Well, it's a technique that dates back to when marketing began. It was the cornerstone of the 'mom & pop' stores that were so prevalent until the 1950s. All you have to do is find a way of identifying your best customers (say, the ones who make you the most profit) and reward them for their patronage, then find ways of growing their spend with your company while reducing the patronage of those customers who cost you the most money to service. If you segment your customers into 'spending bands' before and after a successful BCM campaign, you'll see a huge shift from lower-spending bands into higher-spending bands.

And it's a "double whammy": not only do you grow your most profitable customers, but you also lose your least profitable customers... and where will your cherry-pickers and complainers go when they leave you? To your competitors. Now you can see why you should be the quickest and best at BCM in your sector: if you're not doing it already, the chances are that your competitors will do it to you first!

But, in order to identify the best customers, you need customer data. Enter the customer loyalty programme. For supermarkets it's usually a card. Increasingly it's becoming a mobile phone-based identity. Whatever the token or the channel used, you'll need to identify customers at the point of sale if you're to know who's profitable and who isn't - and then monitor how their behaviour changes later.

Good vs. bad: the real cost...
One example, drawn from real customer data from one of Europe's biggest retailers, the customer base was divided into eleven segments based on the average amount spent in-store each week. Almost four out of ten customers (38%) spent less than 4.00 per week and, altogether, they made up 6.51% of the retailer's turnover. At the other end of the scale the best customers spent over 150.00 per week. Only 2% of customers fell into this segment, yet they made up 10.34% of the store's turnover. A simple calculation reveals that each good customer spends about thirty times as much as each worst customer.

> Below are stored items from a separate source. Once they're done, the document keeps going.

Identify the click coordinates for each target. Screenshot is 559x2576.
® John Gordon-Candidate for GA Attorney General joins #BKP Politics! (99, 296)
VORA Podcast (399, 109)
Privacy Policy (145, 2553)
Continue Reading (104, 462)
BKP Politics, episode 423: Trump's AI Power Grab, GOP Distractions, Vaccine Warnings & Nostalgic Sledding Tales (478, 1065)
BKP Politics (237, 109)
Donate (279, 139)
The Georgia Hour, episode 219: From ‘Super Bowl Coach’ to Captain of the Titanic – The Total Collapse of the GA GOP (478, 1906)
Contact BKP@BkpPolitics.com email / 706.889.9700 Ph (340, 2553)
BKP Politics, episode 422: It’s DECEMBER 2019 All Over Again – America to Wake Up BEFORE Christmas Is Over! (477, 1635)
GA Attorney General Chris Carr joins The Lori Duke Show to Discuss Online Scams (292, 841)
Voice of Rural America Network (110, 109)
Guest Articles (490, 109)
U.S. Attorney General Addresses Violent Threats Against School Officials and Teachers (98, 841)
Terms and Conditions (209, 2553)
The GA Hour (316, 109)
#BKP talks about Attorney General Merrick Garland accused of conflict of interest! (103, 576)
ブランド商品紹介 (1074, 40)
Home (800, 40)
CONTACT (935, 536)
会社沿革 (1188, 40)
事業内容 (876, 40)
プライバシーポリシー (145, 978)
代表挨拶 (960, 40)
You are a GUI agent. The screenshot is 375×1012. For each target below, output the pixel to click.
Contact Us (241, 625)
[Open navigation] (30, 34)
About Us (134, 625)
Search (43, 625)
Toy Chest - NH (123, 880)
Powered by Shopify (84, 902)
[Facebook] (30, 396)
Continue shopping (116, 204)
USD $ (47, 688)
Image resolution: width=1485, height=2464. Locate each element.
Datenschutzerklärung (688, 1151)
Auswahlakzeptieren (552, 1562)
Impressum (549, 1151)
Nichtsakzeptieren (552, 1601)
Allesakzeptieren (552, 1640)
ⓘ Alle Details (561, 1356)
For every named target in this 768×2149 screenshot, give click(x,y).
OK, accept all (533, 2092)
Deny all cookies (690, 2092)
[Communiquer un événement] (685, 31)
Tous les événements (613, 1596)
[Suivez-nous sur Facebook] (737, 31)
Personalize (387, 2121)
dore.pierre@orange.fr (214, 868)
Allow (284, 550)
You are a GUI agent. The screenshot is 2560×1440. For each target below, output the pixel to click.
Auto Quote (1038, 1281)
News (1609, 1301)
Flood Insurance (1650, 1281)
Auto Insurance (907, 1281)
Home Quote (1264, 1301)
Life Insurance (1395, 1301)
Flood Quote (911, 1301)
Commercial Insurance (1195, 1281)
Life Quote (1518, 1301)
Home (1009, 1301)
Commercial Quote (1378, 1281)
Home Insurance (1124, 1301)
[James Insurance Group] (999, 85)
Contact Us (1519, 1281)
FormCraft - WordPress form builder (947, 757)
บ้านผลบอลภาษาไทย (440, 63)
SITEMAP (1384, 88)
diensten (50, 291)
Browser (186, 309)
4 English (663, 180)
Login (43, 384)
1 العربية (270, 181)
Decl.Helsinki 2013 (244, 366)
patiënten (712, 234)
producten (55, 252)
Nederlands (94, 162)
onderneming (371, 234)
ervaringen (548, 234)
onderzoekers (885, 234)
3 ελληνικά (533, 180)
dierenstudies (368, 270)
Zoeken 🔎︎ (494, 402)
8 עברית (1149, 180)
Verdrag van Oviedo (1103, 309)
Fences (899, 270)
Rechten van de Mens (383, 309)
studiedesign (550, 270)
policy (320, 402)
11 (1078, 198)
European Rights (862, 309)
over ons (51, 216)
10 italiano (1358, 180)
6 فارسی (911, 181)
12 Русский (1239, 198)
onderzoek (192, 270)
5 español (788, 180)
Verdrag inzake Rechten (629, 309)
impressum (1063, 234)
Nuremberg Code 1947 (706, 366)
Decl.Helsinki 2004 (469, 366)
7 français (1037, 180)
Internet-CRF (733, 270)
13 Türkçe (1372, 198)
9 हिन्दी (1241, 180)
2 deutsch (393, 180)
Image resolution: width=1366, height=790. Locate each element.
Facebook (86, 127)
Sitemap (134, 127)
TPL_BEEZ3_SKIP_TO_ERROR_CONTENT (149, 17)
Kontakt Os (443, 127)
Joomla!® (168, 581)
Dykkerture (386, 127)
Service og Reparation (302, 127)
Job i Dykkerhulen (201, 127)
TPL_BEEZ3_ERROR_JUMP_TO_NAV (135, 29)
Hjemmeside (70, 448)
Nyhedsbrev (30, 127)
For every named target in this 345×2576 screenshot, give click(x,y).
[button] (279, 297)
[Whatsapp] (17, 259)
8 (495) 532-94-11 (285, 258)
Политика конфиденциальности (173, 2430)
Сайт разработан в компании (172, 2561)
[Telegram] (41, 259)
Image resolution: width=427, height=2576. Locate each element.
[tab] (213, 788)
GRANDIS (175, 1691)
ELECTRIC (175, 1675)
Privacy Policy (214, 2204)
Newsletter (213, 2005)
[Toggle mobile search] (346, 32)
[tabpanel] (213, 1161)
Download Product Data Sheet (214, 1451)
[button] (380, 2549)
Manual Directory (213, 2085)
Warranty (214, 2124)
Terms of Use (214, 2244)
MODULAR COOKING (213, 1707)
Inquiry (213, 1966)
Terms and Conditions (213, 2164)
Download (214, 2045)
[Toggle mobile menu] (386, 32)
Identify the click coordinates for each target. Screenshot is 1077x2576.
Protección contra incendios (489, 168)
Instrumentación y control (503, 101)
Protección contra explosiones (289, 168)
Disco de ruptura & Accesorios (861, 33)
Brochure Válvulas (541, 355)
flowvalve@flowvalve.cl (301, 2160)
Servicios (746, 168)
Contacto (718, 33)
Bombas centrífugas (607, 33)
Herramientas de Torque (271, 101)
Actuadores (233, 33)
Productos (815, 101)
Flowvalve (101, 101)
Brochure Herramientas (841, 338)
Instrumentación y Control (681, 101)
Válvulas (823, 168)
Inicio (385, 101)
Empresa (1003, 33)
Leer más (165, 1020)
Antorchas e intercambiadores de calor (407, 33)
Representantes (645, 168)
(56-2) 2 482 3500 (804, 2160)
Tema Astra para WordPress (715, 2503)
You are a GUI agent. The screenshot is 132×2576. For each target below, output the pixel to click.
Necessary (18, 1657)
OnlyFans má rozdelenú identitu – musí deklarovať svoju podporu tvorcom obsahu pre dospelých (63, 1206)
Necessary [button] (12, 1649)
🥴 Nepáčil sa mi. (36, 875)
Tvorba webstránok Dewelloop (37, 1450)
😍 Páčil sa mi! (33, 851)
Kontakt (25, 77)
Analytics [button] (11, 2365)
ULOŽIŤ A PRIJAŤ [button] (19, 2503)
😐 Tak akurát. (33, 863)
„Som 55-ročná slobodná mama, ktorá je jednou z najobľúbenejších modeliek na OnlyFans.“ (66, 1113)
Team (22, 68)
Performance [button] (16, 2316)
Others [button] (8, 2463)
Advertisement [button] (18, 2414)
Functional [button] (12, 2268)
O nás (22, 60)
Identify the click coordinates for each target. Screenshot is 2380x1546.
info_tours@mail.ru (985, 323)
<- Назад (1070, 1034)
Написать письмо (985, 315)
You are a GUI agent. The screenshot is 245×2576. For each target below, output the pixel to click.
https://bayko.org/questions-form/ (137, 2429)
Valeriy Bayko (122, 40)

In practice, the good customers tend to keep coming back for longer, while the worst customers are less loyal, and the difference in value over a lifetime can be enormous - with some examples suggesting that the best customers can be worth around a thousand times as much as bad customers. In theory, if your customers are all identified and arranged into spend-based segments, your marketing budget can be allocated in proportion to their value as customers, maximising your return on marketing investment very quickly.